Tidak terlalu lama bagi Iqbal untuk mengeluarkan kata-katanya. Celine dan Rose tampak tergesa-gesa untuk kembali ke kamar mereka. Sudah jelas mereka trauma, bagaimana tidak? Seolah kami memang sengaja digiring untuk menemukan mayat, sebab jalan itu sangat jarang dilalui orang. Saat langkahku baru mencoba maju, tangan Iqbal menarikku ke ujung ruangan. Mendorong pelan punggungku menemui tembok tanpa rasa sakit. Lihai sekali detektif yang satu ini.
"Apa kau tak membaca pesanku?!" tanyanya dengan mata yang menyala-nyala.
"Pesan yang mana?"
"Aku menyuruhmu untuk tidak dekat dengan Celine, kenapa kau tak menghiraukannya?"
Oh pesan tak dikenal itu. Aku tak menyangka jika pengirim dibaliknya adalah detektif Iqbal.
"Kau mengirimnya saat aku sudah di jalan bersamanya, lagi pun kau siapa melarangku untuk dekat dengan seseorang?"

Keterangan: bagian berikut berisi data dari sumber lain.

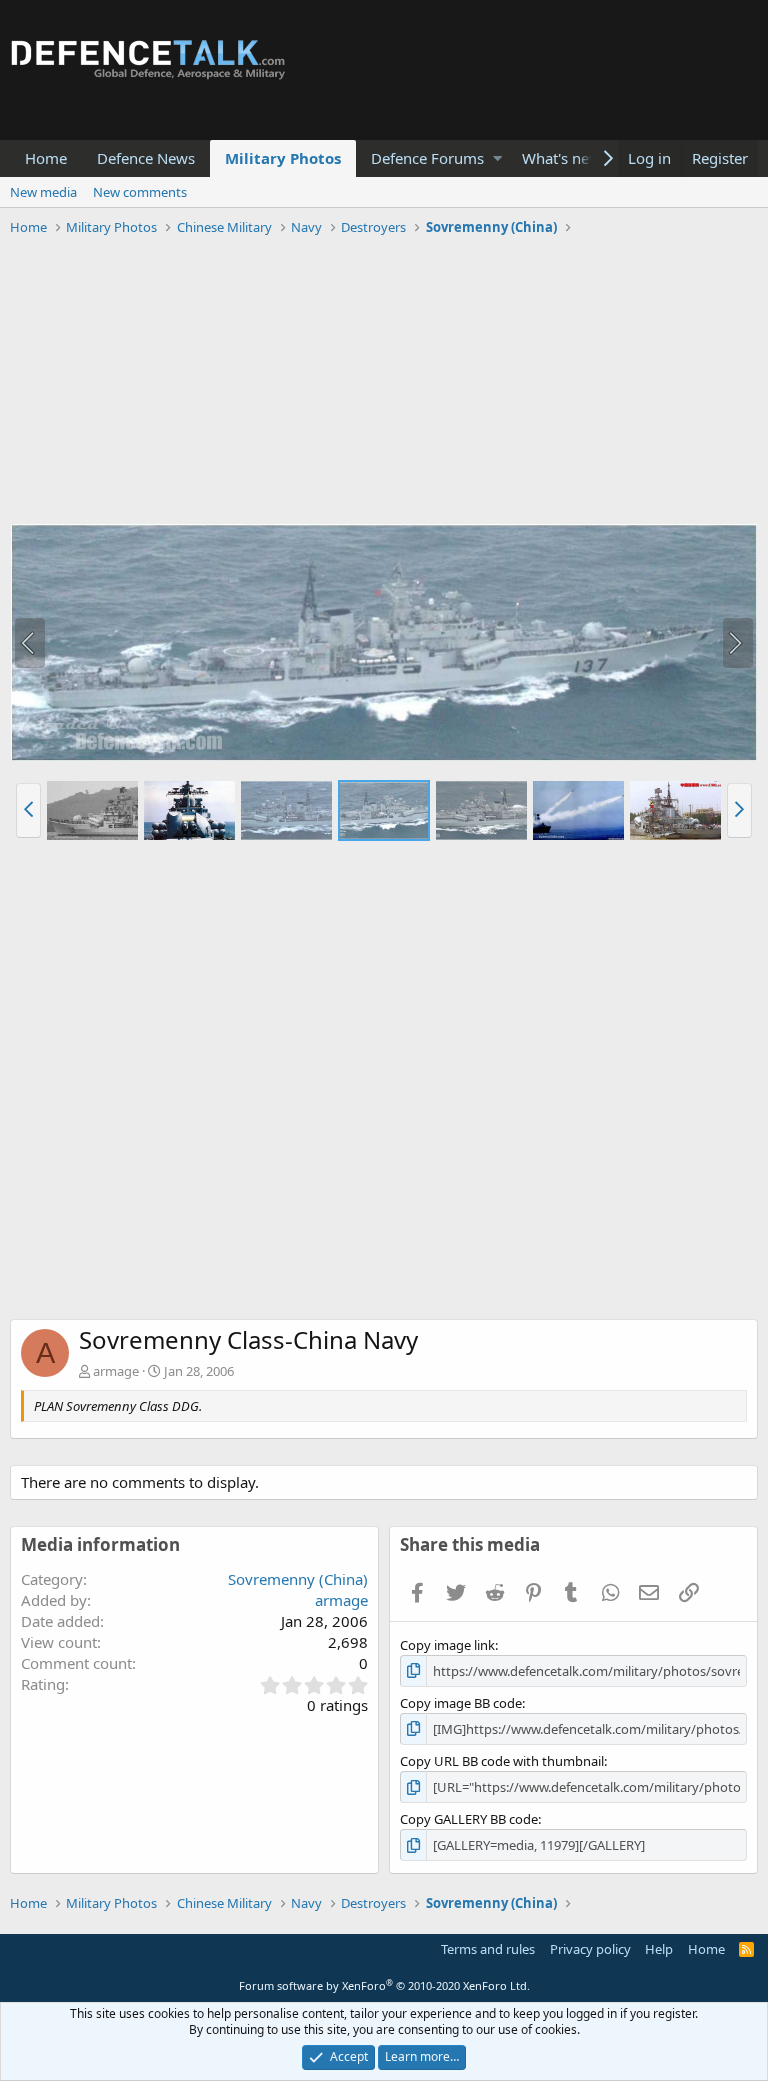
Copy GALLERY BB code (469, 1819)
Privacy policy (590, 1949)
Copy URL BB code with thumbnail (502, 1761)
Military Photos (283, 158)
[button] (497, 158)
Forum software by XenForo (384, 1985)
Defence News (146, 158)
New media (43, 192)
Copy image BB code (461, 1703)
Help (659, 1949)
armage (116, 1371)
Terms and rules (488, 1949)
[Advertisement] (384, 383)
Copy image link (447, 1645)
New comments (140, 192)
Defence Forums (427, 158)
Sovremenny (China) (298, 1579)
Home (46, 158)
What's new (561, 158)
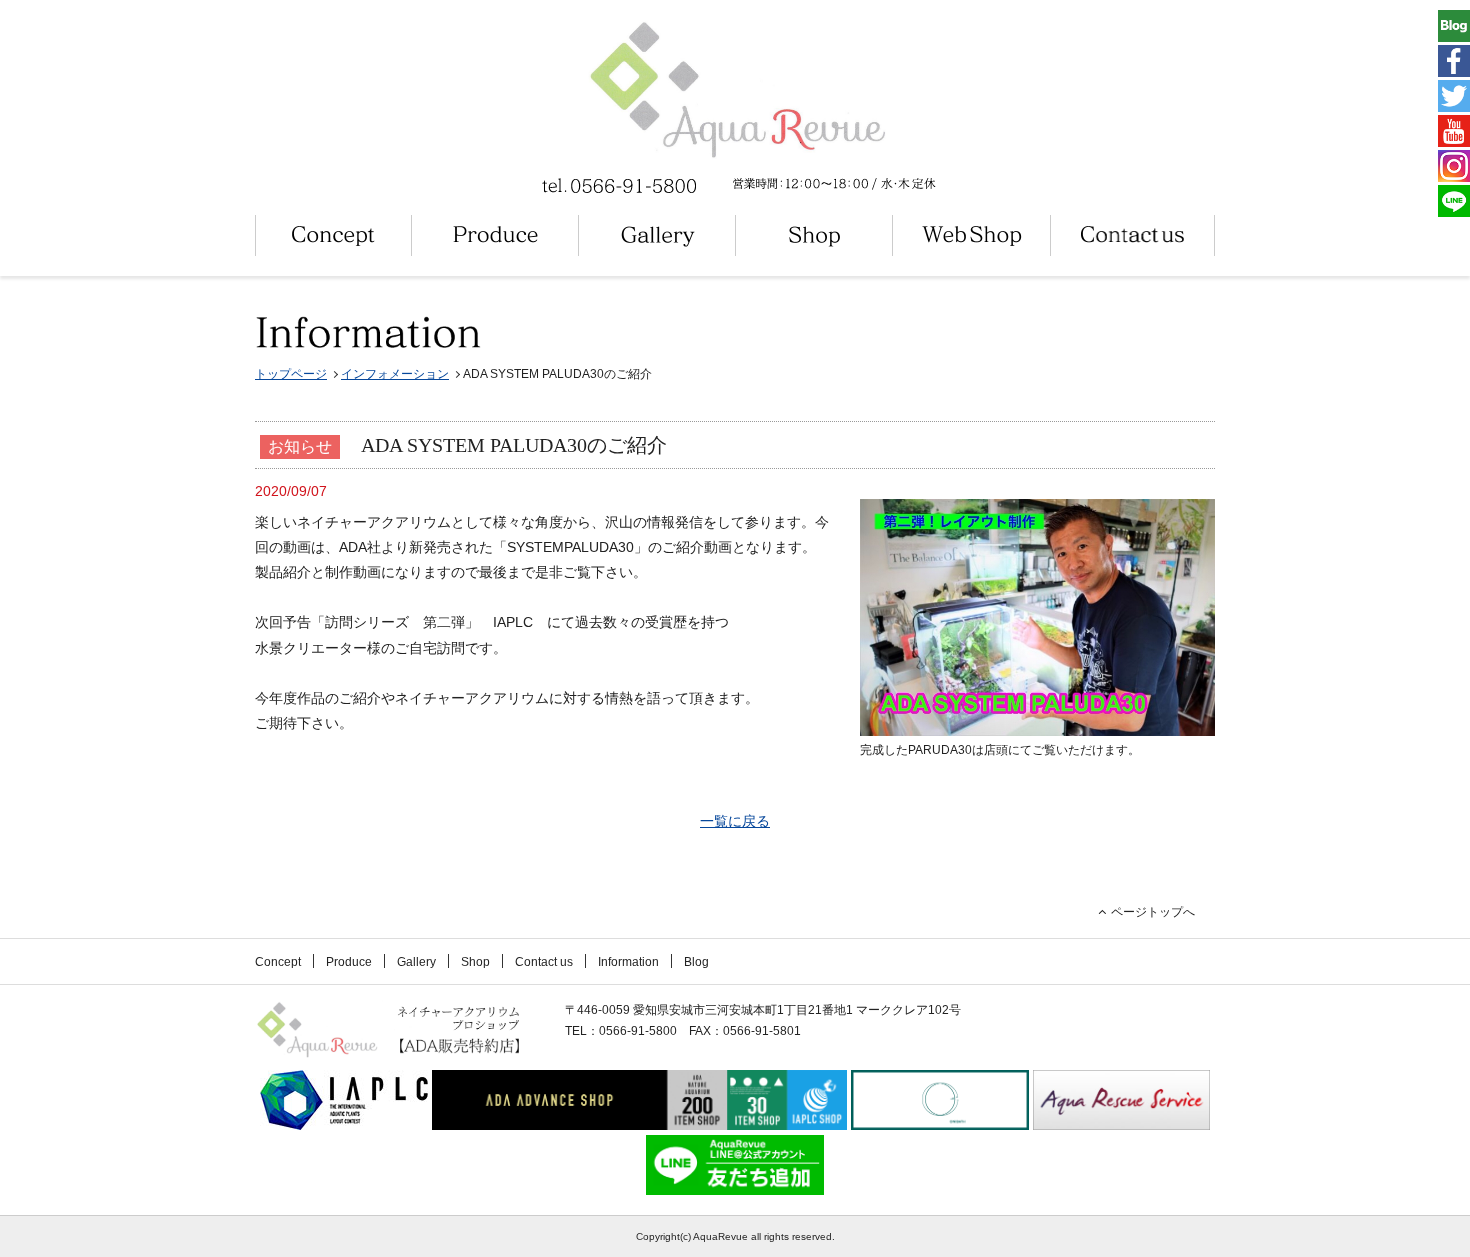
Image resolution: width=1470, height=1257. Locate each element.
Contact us (544, 962)
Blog (696, 962)
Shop (475, 962)
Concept (278, 962)
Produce (349, 962)
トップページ (291, 374)
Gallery (416, 962)
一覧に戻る (735, 821)
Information (628, 962)
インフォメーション (395, 374)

Lelaki itu menarik napas keras, seperti ada hal mengganjal yang ingin segera diungkapkan. Ia mendecakkan lidahnya sebelum berucap,
"Aku sudah mengetahui siapa pelaku teror jendela kamarmu, dan Celine-" terpotong.

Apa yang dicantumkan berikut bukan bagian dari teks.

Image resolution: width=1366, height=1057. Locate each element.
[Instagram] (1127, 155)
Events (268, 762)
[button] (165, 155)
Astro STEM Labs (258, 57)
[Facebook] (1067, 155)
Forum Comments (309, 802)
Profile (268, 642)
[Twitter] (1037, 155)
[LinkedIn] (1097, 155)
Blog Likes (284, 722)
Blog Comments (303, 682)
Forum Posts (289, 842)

Oh tidak, apakah Celine pelakunya? Tapi atas dasar apa? Kurasa hubungan kami berdua baik-baik saja. Mungkinkah Celine yang melemparkan batu 'pembunuh' itu ke jendelaku, sebab di malam kejadian ia sama sekali tak menampakkan diri. Aku masih tidak percaya, pasti Iqbal akan berbohong.
"Celine berhubungan dengan pelaku teror, dia-tidak," Iqbal menggeleng, "mayat itu adalah pelakunya, Celine memutuskan lelaki itu tujuh hari lalu,dan seharusnya teror batu jendela tidak terlempar ke kamarmu melainkan kamar Celine,"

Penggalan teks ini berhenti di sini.